London' s local authorities are being urged to lead the way by committing to a new environmental drive to increase the capital's ecological sustainability.

London's 'ecological footprint' is more than twice the size of Great Britain, which is a huge drain on the natural environment. If everyone lived as Londoner's do, it would require more than three planet earths to support them.

London Remade, the capital's innovative recycling programme launched its report, Making London a Sustainable City - Reducing London's Ecological Footprint with report DTI minister, Michael O'Brien last month. It is now asking London authorities to take forward the key actions in it Agenda for Change.

Daniel Silverstone, chief executive at London Remade said: 'London's consumption clearly outstrips its share of natural resources and this points to major problems and constraints for its future. So the question is, what are we going to do about it?

'In launching our new report, we have aimed to provide government and businesses with some practical ways in which London can work towards becoming a more sustainable city. In the long term, we cannot continue to have a capital city that has an Ecological Footprint of more than twice the size of Great Britain. No longer can we simply do nothing'.

An Ecological Footprint is increasingly used as the standard way to measure the ecological impact of a country, city or organisation. It represents the area (in global hectares) of productive land or sea needed to produce the resources consumed by society and absorb the waste generated.

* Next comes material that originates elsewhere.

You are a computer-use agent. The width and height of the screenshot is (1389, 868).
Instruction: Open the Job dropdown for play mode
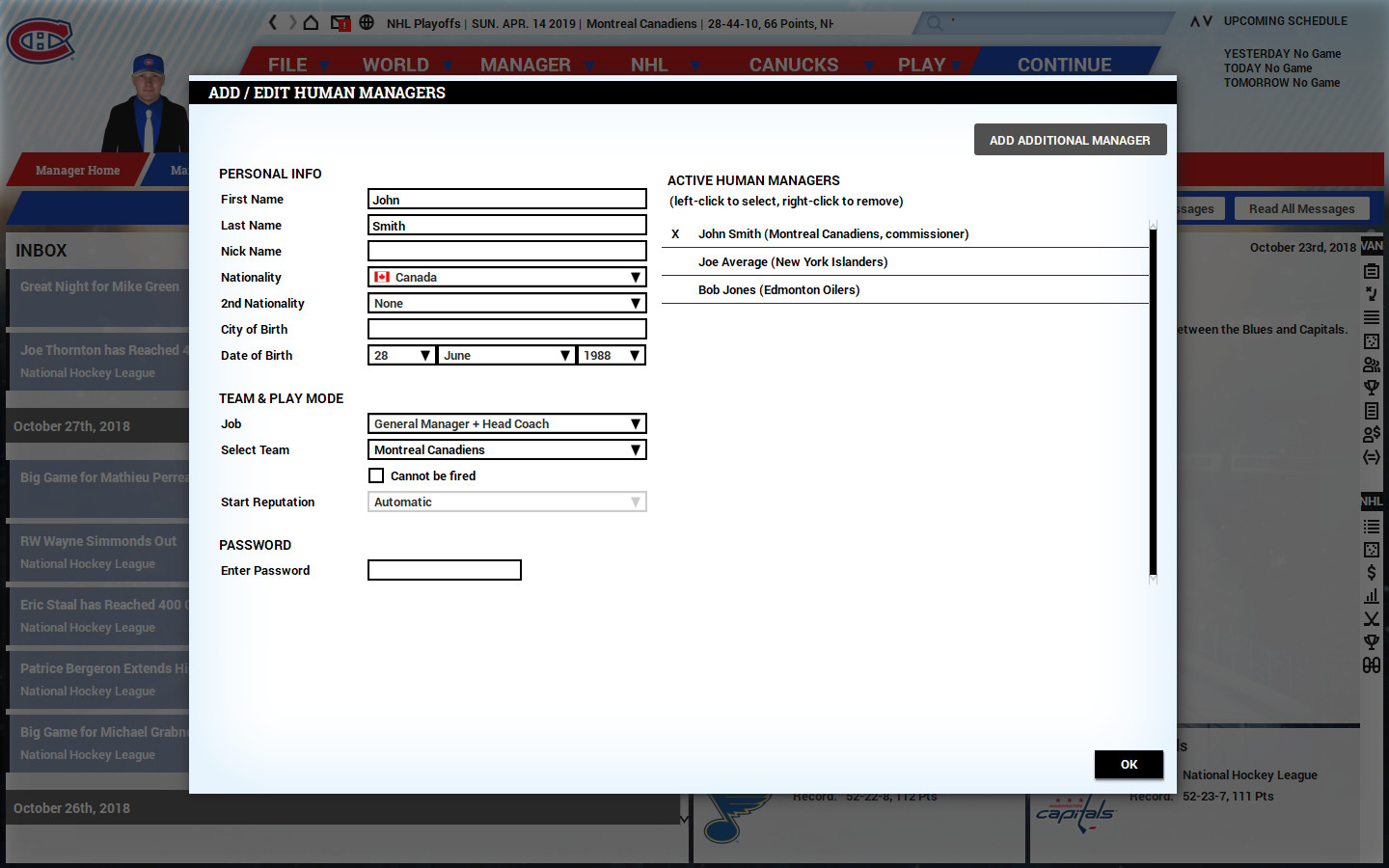(506, 423)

When analysed, London's Ecological Footprint comprises 35.7% resource use (goods and services), 23.6% food consumption (including its transport), 19.5% direct energy consumption, 13.9% personal transport and 7.2% other consumption.

'But we're not asking the people of London to grow their own carrots, or return to subsistence farming,' says Silverstone. 'We're asking government and business to lead the way by suggesting practical ways for organisations, industry and individuals to help improve the sustainability of London.'

The report's 'Agenda for Change' focuses on the four key areas:

-Resource use - reduce the consumption of short-life goods, especially paper

-Food - a new approach to diet is needed with the promotion of food from more local sources

-Energy and the built environment - action should be taken to improve the energy efficiency of existing buildings

-Transport - it should be possible for people to travel less and to travel mainly by public transport on foot or by bicycle

Mr Silverstone concludes: 'If government and businesses acknowledge the need for change and lead by example, then we can start moving forward towards a more sustainable London. Our capital has to be able to meet the needs of its inhabitants and compete as a world city, without running out of resources.'

Notes

1.London Remade is an innovative recycling programme aimed at increasing markets for recycled products and driving the development of an entrepreneurial recycling supply chain. A unique partnership between the business, community, public and not-for-profit sectors, London Remade uses recycling as a vehicle to drive economic and social regeneration and is principally funded by the London Development Agency to deliver green procurement and business support programmes. London Remade is sponsored by Guilbert Office Depot, Bywaters Recycling and Waste Management, Valpak, M-Real and Brother.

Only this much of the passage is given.